Musical Map Of The USA: Delaware—The Promise Ring


I’ve always liked Delaware, even the way it was treated like a truck stop by my parents on drives to less gray skies. I’ve always liked that transitory feeling, that a place people make homes and build lives could be treated as so momentary to so many people. I’ve had friends go to college in the state, and they enjoy the same feeling: they put some roots there, but not all of them, a poorly planted tree.
That sense is the very same that drives emo legends The Promise Ring’s most famous song, 1997’s “Is This Thing On?” (it’s the single on their most successful album, Nothing Feels Good, one song so canonized it’s even the title of the definitive emo book, Andy Greenwald’s Nothing Feels Good: Punk Rock, Teenagers, and Emo.)
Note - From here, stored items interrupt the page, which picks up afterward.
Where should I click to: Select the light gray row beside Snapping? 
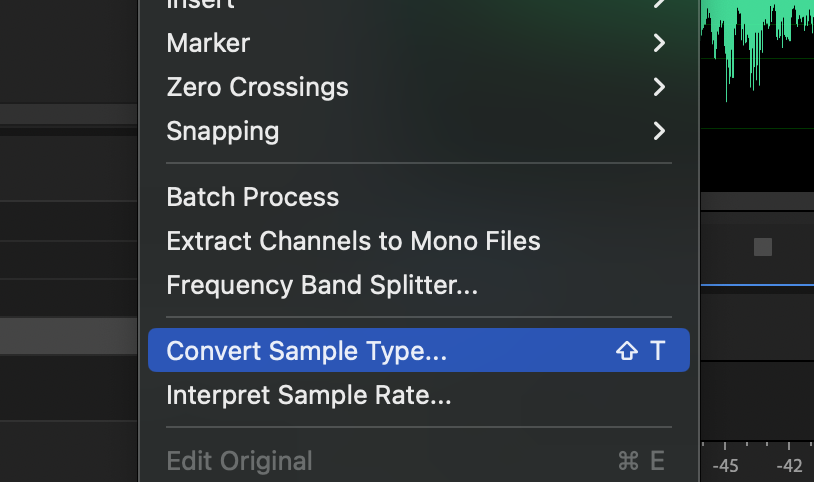pyautogui.click(x=69, y=114)
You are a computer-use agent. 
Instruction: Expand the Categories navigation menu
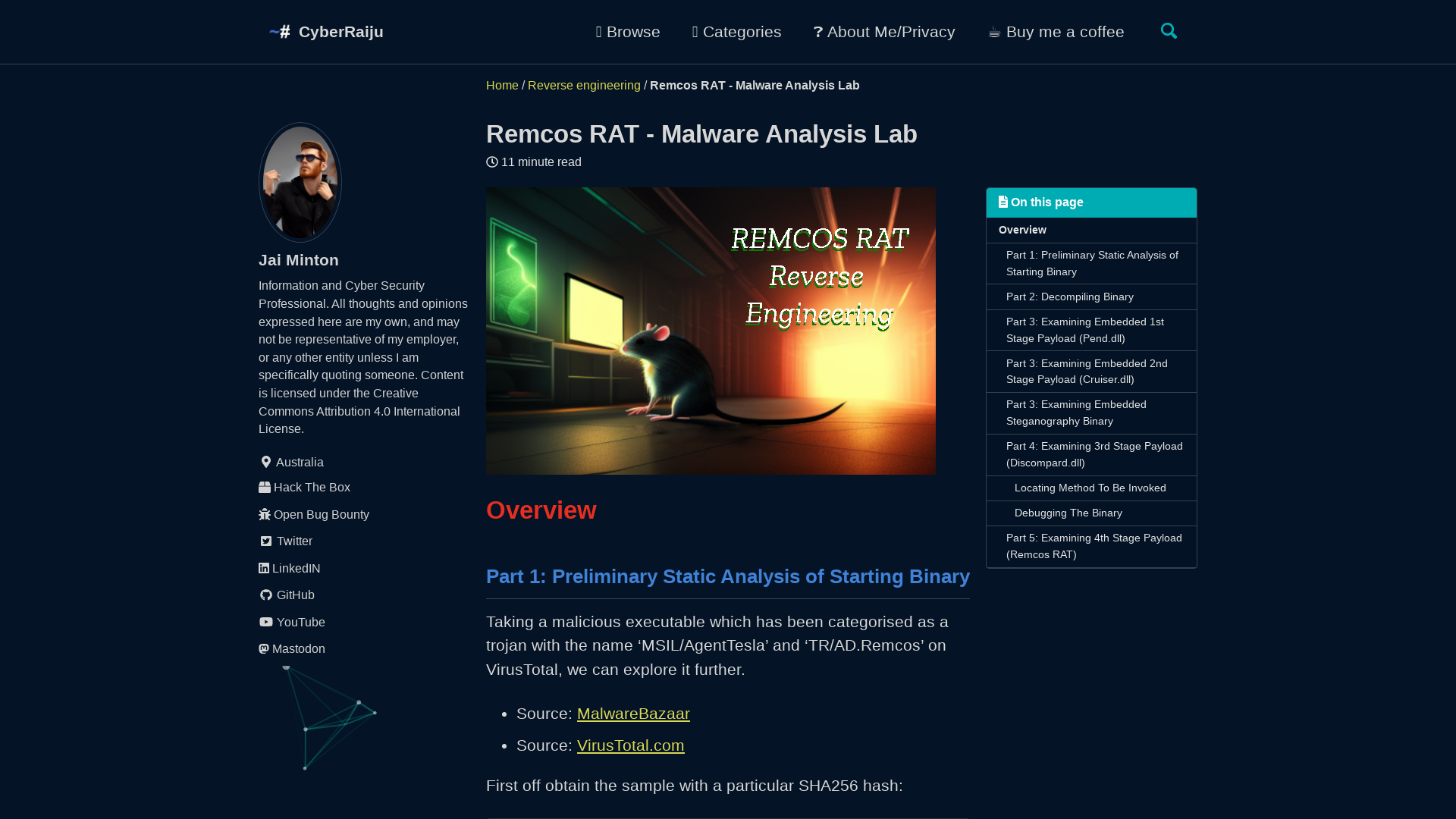coord(737,31)
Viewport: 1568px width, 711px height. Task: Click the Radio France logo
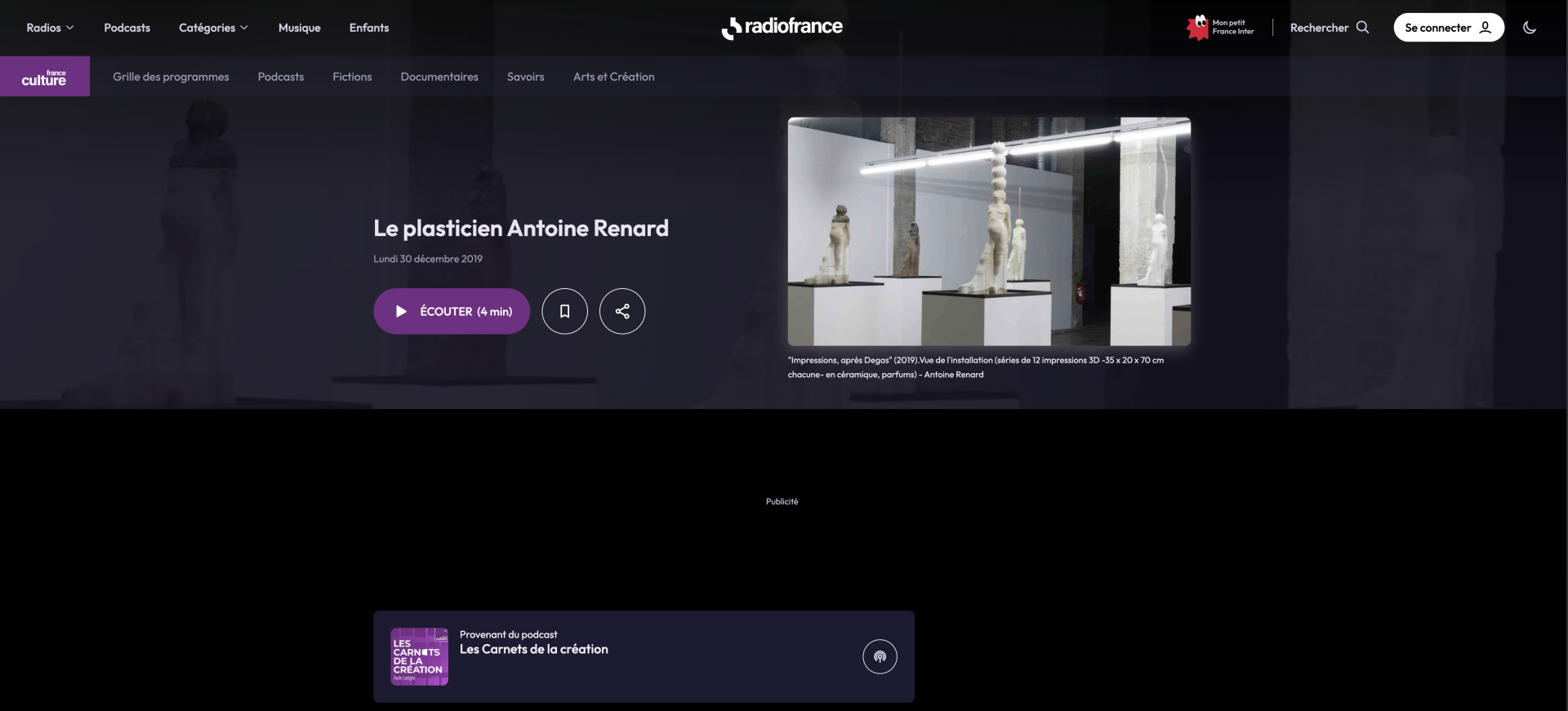click(782, 28)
“Is This Thing On?” isn’t long. There are only four lines of lyrics, a brief message that mirrors the often transient experience of traveling through the state. Frontman Davey von Bohlen sings variations of the following: “Delaware are you aware of air supply and television?” “Delaware are you still there? Is this thing on? I coming down.” “Delaware are you aware? Are you tonight? Are you?” Someone in the background screams “Philadelphia!”
The meaning of the song has oft been debated but the most sensible folklore is that the song was written about Jade Tree Records, the label The Promise Ring were signed to at the time, whose offices were in Wilmington, Delaware. Both founders of the label, Darren Walters and Tim Owen, live and operate out of Philadelphia, where they teach at Drexel University. If that mythos is to be believed, even then Delaware was seen as a foundational place, later to be abandoned for some other East Coast city–the first capital of the United States, a place with real permanence.
What the song lacks, and I’d argue purposefully, is any real detail about Delaware. The state is given no defining features, but is asked a lot of questions. Delaware is presented as a mystery, albeit, a concerning one. It’s a state with charm, but charm you’d have to spend some time in to learn about. If you don’t, and if you’re just passing through, perhaps it’s Delaware asking you, “Are you aware?”
This is one of more than 50 posts that make up our musical map of the United States, published by region—the West, Midwest, South, and Northeast—by writers who have strongly associated a song with a state.